Thursday, 17 October 2013

Take advantage of Osborne’s boom while it lasts


Chancellor George Osborne seems determined to stoke a pre-election house price boom.

The coalition has launched two separate schemes that are both designed to push up mortgage lending in the UK.

Potential homebuyers with a small deposit are now much more likely to get a mortgage. That in turn is already driving house prices higher.

I think the chancellor is making a mistake. Another property boom won't help the UK in the long-term. But that shouldn't stop you and I making money while the party lasts.

The fact is, Osborne will do whatever he can to keep house prices moving up for the next two years. He's got to get and keep the 'feel-good' factor going until the election.


That means there's plenty of time for investors to buy now and sell later at a good price.

And that means that - believe it or not - it might be worth buying into London's most aggressive estate agency…

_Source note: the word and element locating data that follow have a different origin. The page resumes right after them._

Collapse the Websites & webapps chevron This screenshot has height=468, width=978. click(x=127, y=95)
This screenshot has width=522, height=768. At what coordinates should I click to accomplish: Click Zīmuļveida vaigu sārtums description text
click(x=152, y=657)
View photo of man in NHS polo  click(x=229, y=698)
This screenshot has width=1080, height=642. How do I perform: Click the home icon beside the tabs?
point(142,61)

Why this year could be good for Foxtons

Shares in London estate agent Foxtons (LSE: FOXT) have jumped by 15% since the company listed last week. Yet, I think you could still make money from the stock. The main selling point to Foxtons is that it's very much a London-based business. Nearly all of its 42 branches are located in the capital.

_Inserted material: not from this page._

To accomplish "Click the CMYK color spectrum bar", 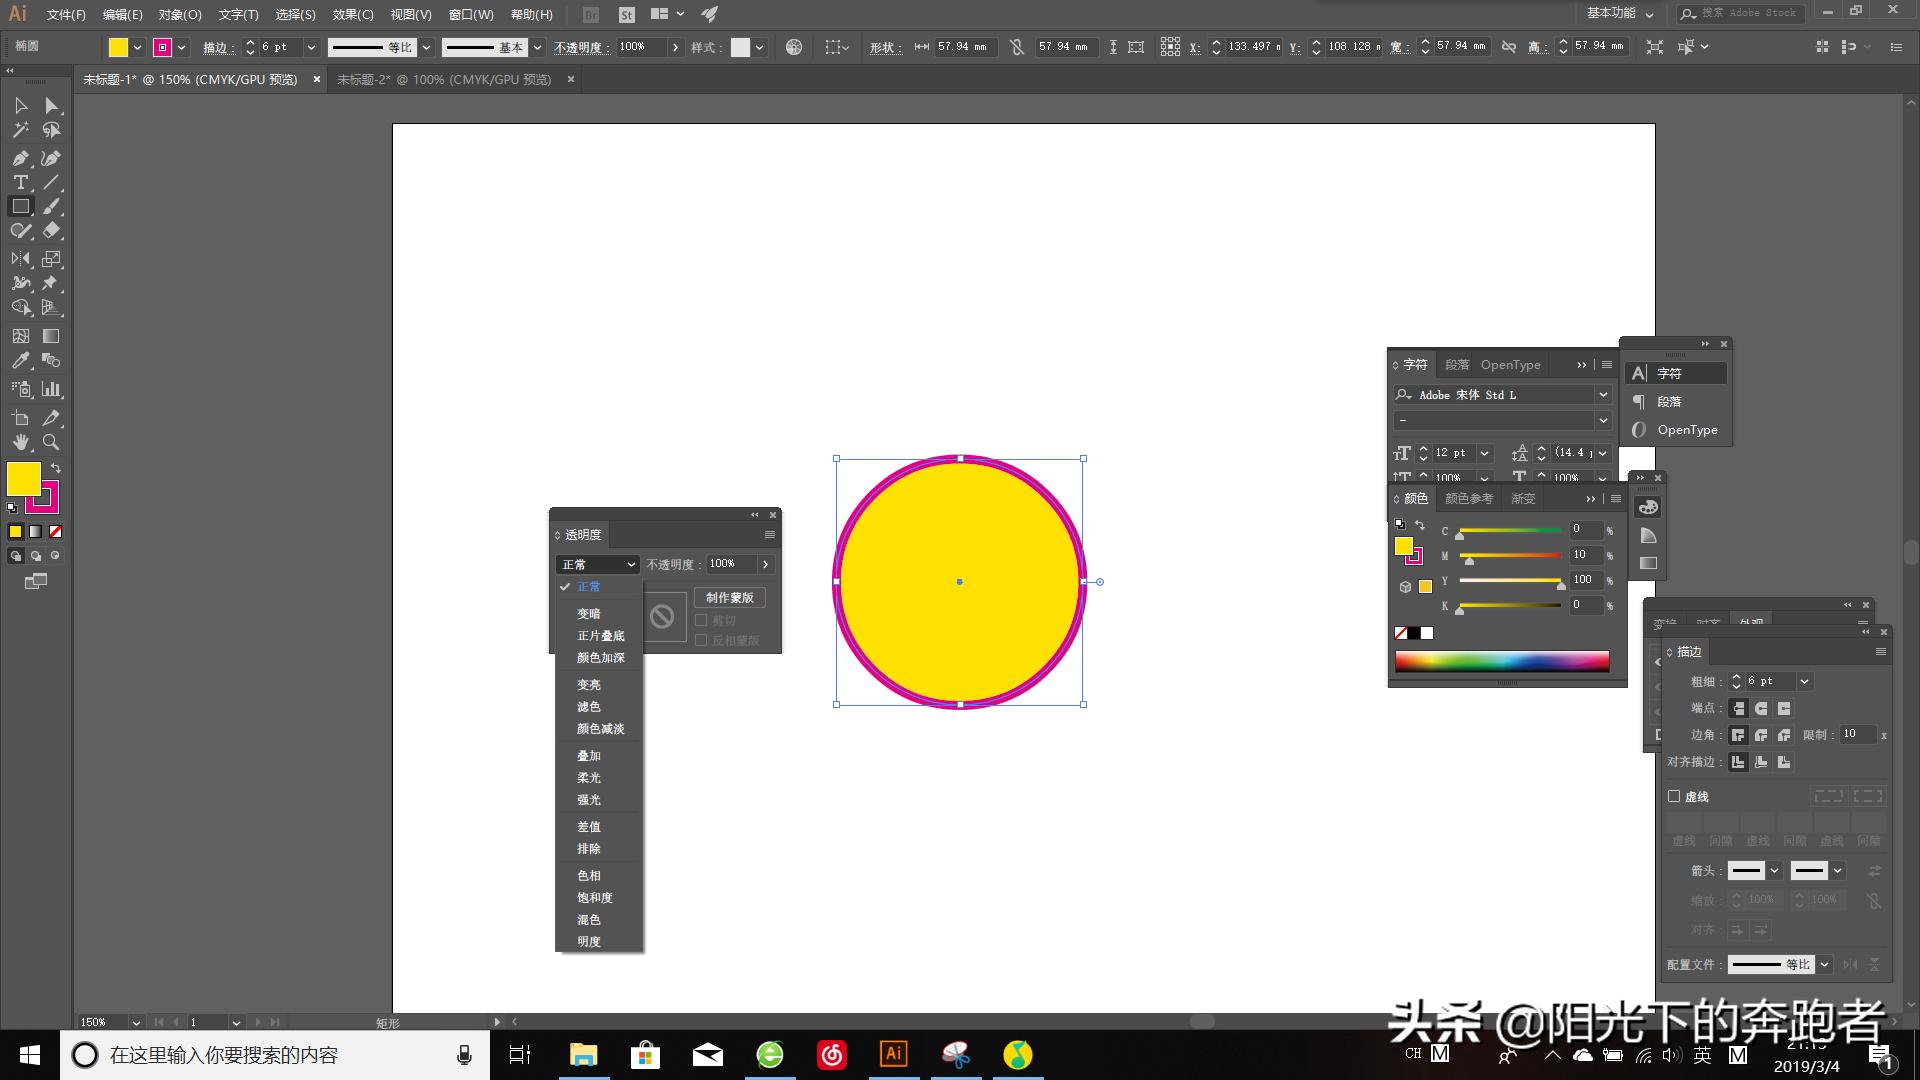I will point(1501,661).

Land Registry figures show that London property prices rose by 6.9% in the year to June, whereas prices across England and Wales only rose by 0.8%. What's more, London prices are 6% above their pre-crash peak, while in the rest of the country they are still 10% below that peak.

You could argue that prices outside London will have to catch up, which means that London won't be where the biggest gains will be made in future. But I suspect that London will continue to outperform the rest of the country.

London's market is very different from the rest of the UK. It's supported by plenty of overseas buyers, not to mention City salaries (bankers still get bonuses, after all).

The biggest threat to the London market may be a strengthening pound, which would reduce overseas buying power. But given that Mark Carney is determined to keep interest rates as low as he can for as long as he can, we doubt the pound can get a lot stronger from here.

It's also worth remembering that what really matters to estate agents is transaction numbers. It's the number of sales going through the books that generates the commission ¬- house prices themselves are secondary.